El judaísmo es, ante todo, una religión de libertad; no una libertad en el sentido moderno de la capacidad para hacer lo que deseamos, sino una libertad ética, entendida como la capacidad para actuar conforme a lo que debemos hacer, para convertirnos en coarquitectos junto a Dios de un orden social justo y compasivo. Mientras que la primera noción de libertad nos lleva hacia una cultura de derechos, la segunda nos orienta hacia una cultura de responsabilidades. Así, el judaísmo se erige como una fe fundada en la responsabilidad.
La semana pasada, analicé cómo la responsabilidad, así como su evasión y renuncia, constituyen el tema central de los cuatro relatos dramáticos del Génesis previos a la aparición de Abraham. Adán niega la responsabilidad personal; Caín, la responsabilidad moral; Noé no supera la prueba de la responsabilidad colectiva, y la Torre de Babel representa una negación de la responsabilidad ontológica: la idea de que el imperativo ético surge de una fuente más allá del individuo.
Este concepto no es trivial. Desde que existe evidencia documental, los seres humanos han tendido a atribuir sus desgracias a factores ajenos a la voluntad humana y al “yo responsable”. Esta tendencia persiste incluso en la actualidad. En épocas antiguas, se culpaba a los astros, a los destinos, a las deidades o a las furias; hoy en día, se señala a los padres, al entorno, a la genética, al sistema educativo, a los medios de comunicación, a los políticos y, en última instancia, a los judíos.

*Entradas del conjunto*:
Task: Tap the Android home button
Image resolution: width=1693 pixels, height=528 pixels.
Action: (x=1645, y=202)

--

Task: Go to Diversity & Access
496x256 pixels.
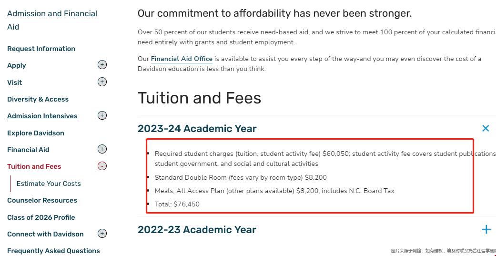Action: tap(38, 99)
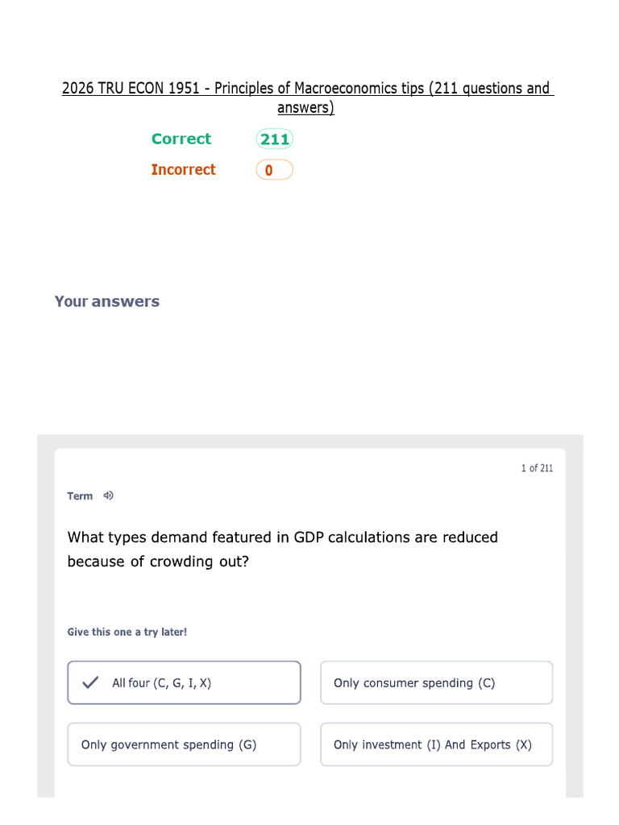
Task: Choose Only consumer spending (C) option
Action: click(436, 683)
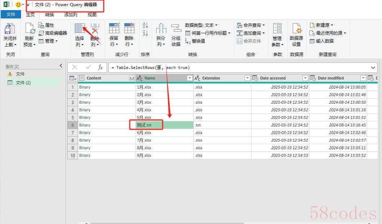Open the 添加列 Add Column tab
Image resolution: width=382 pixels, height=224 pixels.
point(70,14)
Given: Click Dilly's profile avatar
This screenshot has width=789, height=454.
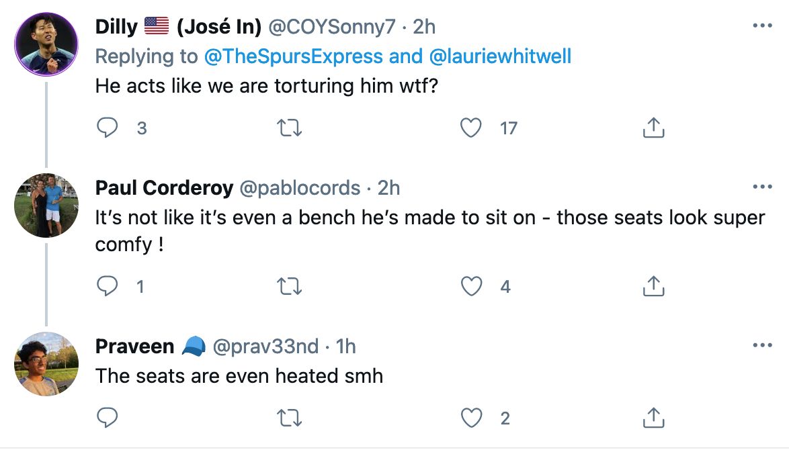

*Trabajo requerido*: Enumere todo aquello a lo que, según el texto sobre el judaísmo y la responsabilidad, se culpaba de las desgracias humanas en épocas antiguas.

*Respuesta*:
- Los astros
- Los destinos
- Las deidades
- Las furias